## Algorithms - Shannon entropy

What is "news"?

"A Dog bites a man" - Not a news.

"A man bits a dog" - It's a news.

Why?

Because it's rare. The probability of a man biting a dog is very low.

**Shannon entropy** is the average unpredictability. So, when a man bites a dog, the incident's entropy is very high.

For a coin toss, the **entropy (unpredictability)** is high because we cannot predict the output though it is either face or tail. Suppose we have a coin that has no tail but faces only. In that case, we can safely predict the outcome. In other words, for that unfair coin toss, the entropy (unpredictability) is 0. So, if we get a face for a toss, it cannot be a news because it's been expected (no **surprize**) and it does not carry any **bit** of new information. The **Shannon entropy is 0** in that case.
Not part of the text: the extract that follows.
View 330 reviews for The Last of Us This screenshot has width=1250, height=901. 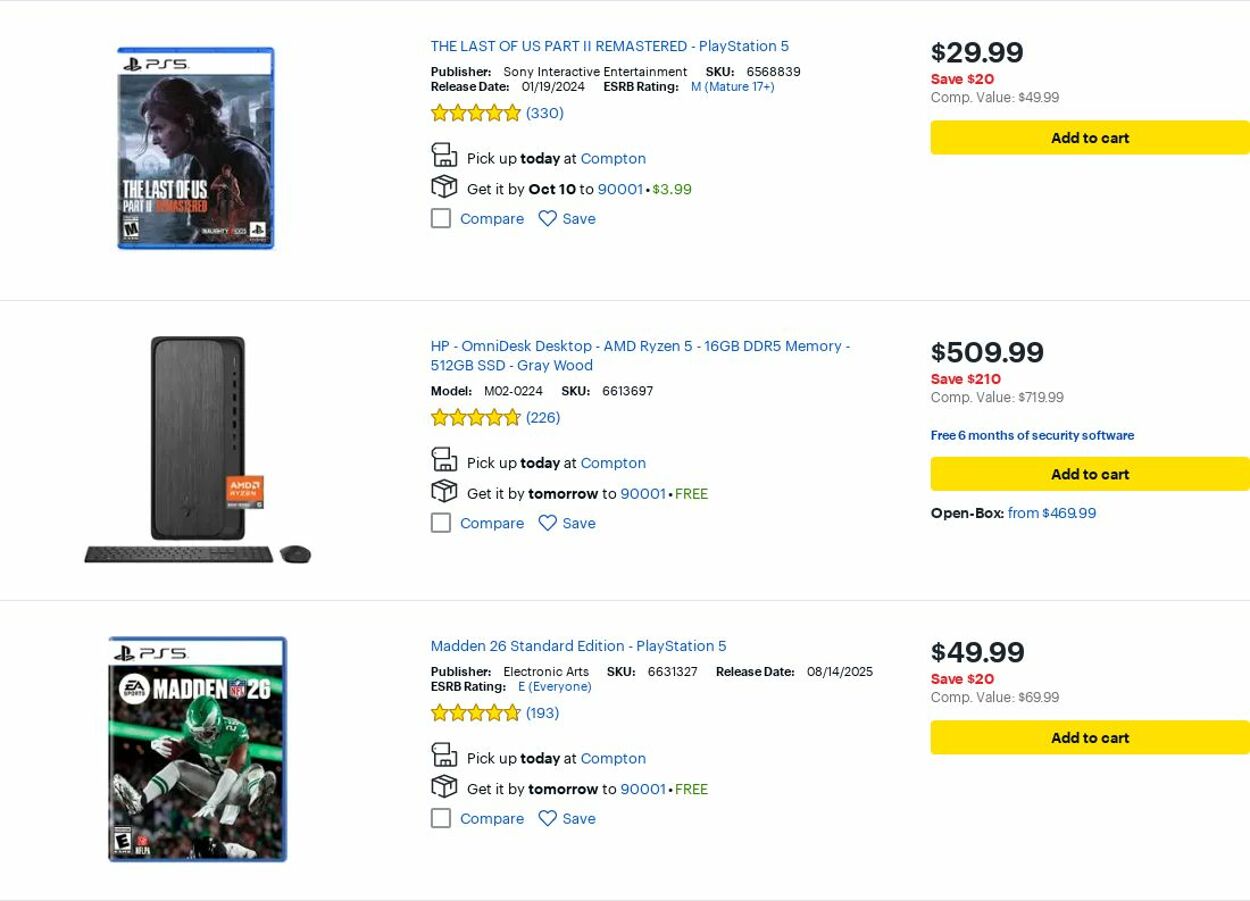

Using Shannon entropy formula, the uncertainty $u$ is: $u = -log_2 p$

where $p$ is the probability of an incident. So, for a fair coin toss:

$u = -log_2 \frac{1}{2} = 1$Therefore, a fair coin toss gives a **bit** of information. Note that the **bit** here is the same bit used in bits and bytes!

Actually, depending on the fairness of the coin (x-axis), we can plot the entropy (y-axis):

We can see we have the highest entropy (surprizal or unpredictability or a news) value of **1** when we have a fair coin where we have $p = 0.5$, and as the coin toss becomes biased one way or the other we starts to get a non-news incident.
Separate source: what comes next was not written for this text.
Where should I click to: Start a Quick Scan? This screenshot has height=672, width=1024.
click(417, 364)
Since I have a separate page regarding this encoding

(Compression Algorithm), I'll briefly summarize what it is about primarily focused on the **bit**'s perspective.

Pictures from wiki

As we can see from the plots and the table, in English, the most frequent ones are 'e', 't',' 'a', 'o', 'i' in that order and 'z' is the least frequent letter. In Huffman encoding, the less bit is used for 'e' than 'z' to compress efficiently. As a result, the letter 'e' carries less information than the 'z'. It's not a news or a surprizal if we see 'e' in English text, but it's a news if we see 'z'. In other words, 'e' has lowest Shannon Entropy while 'z' has the highest Shannon Entropy.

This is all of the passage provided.